Tarefas a realizar:
(1) Reproduza sem alterações a passagem do texto sobre o conto "Feliz Aniversário" que vai de "Carlos Drummond de" a "peça de carne.".
(2) No texto sobre o conto "Feliz Aniversário", a eficiência com que o conto fatia a alma e as relações familiares é comparada à de quem?

Trecho para leitura:
A MESA

"(...) Comer
guarda tamanha importância
que só o prato revele
o melhor, o mais humano
dos seres em sua treva?"
Carlos Drummond de Andrade em "A Mesa"

terça-feira, 3 de junho de 2014

"AZEDOS E INFELIZES FRUTOS": desamor e comida ruim em Clarice Lispector


O conto "Feliz Aniversário" é cortante. Ele fatia a nossa alma e as relações familiares com a mesma eficiência de um açougueiro destrinchando uma peça de carne.
Nesta narrativa curta, Clarice, reflete como a comemoração por obrigação se reflete negativamente na comida. É para comer entalado de ódio, remorsos, queixas, resignações e pela desunião. É para comer, mas ficar sonhando com o jantar, se tiver!




CARDÁPIO
* Croquetes
* Sanduiches (presunto)

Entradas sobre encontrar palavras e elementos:
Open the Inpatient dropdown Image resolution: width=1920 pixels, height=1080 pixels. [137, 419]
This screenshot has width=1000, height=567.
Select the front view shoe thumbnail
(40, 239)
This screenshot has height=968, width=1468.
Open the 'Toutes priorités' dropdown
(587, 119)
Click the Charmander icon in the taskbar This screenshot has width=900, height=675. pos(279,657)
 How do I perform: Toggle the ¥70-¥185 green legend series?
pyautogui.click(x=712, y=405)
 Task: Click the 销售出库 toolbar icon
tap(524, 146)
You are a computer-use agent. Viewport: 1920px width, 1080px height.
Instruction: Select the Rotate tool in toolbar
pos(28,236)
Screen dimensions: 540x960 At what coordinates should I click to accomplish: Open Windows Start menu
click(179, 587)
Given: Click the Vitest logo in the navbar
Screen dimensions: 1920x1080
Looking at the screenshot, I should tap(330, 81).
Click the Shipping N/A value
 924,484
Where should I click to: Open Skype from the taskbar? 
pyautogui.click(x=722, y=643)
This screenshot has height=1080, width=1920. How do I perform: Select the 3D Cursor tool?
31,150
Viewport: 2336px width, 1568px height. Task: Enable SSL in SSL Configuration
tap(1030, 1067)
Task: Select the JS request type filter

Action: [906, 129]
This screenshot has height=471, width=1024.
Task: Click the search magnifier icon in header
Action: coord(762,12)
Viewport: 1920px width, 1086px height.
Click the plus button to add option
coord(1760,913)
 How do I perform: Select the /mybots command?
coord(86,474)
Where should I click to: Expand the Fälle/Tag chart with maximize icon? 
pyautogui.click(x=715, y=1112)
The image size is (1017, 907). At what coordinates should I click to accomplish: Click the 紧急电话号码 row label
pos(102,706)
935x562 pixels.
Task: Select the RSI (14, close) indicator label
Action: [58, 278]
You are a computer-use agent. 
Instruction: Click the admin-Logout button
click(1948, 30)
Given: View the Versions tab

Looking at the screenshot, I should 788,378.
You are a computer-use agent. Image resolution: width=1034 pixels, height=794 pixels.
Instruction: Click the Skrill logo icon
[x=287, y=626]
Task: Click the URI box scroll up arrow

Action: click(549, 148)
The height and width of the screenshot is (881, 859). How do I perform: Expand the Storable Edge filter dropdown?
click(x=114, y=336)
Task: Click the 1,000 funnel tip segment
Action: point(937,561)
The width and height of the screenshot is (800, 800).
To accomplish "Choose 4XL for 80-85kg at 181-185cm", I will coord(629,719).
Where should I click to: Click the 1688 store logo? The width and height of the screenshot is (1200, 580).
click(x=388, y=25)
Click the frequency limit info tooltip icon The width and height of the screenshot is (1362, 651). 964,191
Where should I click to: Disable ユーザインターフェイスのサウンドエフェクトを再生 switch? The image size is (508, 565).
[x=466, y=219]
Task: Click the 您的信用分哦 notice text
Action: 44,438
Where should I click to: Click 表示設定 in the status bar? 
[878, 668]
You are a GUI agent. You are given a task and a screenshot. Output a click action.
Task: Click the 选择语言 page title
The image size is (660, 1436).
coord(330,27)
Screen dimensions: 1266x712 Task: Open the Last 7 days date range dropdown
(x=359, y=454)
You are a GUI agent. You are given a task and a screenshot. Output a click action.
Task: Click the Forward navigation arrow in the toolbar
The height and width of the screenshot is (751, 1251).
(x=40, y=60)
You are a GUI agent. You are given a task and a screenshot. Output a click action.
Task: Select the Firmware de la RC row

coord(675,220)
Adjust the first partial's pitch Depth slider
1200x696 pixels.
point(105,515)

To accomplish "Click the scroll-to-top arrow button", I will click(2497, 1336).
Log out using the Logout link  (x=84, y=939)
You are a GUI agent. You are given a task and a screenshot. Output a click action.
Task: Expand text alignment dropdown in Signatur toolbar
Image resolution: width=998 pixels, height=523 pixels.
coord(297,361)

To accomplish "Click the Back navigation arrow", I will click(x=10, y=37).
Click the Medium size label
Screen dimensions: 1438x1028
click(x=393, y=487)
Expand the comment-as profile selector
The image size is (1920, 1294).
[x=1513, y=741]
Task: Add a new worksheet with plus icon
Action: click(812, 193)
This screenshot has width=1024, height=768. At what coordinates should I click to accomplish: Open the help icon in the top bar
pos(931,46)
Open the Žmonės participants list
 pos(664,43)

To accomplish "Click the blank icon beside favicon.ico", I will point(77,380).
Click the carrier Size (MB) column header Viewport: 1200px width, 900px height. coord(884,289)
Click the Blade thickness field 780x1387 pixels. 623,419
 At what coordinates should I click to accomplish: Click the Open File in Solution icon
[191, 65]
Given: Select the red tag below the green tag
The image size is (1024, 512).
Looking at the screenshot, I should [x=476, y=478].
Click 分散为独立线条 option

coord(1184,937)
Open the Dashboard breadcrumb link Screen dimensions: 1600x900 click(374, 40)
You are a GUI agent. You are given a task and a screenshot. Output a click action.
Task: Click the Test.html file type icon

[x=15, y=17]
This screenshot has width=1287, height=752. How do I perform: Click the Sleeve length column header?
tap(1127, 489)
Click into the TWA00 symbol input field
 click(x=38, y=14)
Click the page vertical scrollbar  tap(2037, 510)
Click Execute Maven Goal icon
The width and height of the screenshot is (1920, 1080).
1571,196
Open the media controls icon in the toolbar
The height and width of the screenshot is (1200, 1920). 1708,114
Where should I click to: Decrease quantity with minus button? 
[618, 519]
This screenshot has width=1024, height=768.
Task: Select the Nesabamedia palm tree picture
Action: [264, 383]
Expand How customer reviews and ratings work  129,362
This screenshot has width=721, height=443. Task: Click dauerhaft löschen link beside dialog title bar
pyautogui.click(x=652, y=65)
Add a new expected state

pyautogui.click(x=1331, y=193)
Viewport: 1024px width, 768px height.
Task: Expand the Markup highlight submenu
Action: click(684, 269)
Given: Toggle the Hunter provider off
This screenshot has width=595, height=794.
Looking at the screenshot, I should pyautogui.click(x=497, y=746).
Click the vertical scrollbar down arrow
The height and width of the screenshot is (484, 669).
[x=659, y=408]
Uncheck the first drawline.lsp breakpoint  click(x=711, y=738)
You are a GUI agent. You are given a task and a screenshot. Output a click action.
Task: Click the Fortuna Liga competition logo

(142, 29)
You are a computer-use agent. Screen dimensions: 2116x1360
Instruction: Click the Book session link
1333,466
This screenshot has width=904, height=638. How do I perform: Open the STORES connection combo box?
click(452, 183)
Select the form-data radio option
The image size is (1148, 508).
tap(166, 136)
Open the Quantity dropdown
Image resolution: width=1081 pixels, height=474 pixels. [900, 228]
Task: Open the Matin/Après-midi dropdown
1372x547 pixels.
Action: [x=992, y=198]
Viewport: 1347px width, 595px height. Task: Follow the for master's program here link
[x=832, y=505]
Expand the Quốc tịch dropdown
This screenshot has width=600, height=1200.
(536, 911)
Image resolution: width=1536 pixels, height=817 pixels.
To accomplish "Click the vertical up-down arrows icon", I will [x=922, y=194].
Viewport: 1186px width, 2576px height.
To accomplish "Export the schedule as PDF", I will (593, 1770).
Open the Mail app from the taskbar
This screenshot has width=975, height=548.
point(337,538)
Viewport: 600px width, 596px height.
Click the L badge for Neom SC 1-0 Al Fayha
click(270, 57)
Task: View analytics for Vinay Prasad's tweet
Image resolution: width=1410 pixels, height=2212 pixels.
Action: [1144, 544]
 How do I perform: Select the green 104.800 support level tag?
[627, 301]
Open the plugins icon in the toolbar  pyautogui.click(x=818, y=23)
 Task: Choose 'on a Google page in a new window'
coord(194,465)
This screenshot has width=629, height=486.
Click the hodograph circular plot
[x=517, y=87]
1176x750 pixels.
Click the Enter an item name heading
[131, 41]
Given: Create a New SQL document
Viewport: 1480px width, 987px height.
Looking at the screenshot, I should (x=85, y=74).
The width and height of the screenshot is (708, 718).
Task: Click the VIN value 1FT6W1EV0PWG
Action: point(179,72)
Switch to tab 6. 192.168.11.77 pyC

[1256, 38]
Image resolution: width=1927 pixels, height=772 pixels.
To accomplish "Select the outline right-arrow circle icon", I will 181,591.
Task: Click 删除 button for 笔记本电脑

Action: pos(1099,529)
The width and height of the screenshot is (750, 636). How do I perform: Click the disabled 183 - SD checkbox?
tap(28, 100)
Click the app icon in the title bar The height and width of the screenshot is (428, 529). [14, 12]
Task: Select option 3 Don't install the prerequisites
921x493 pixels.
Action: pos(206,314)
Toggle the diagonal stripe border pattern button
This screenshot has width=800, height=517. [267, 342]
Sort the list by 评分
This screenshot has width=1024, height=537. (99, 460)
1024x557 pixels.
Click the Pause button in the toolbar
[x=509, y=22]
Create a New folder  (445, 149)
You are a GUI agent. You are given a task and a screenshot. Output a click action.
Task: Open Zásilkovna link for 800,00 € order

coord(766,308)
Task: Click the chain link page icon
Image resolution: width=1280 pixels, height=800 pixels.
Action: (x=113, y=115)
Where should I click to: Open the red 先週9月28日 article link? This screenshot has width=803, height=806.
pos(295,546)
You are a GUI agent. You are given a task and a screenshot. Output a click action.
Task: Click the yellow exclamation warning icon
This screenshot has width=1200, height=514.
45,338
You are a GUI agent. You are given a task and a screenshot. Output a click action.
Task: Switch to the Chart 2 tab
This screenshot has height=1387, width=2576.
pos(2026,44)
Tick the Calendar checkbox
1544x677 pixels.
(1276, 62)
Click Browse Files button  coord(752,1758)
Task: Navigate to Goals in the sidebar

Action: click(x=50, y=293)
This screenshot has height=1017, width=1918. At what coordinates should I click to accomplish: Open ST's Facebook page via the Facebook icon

Respostas do exercício:
(1)
Carlos Drummond de Andrade em "A Mesa"

terça-feira, 3 de junho de 2014

"AZEDOS E INFELIZES FRUTOS": desamor e comida ruim em Clarice Lispector


O conto "Feliz Aniversário" é cortante. Ele fatia a nossa alma e as relações familiares com a mesma eficiência de um açougueiro destrinchando uma peça de carne.

(2) À de um açougueiro destrinchando uma peça de carne.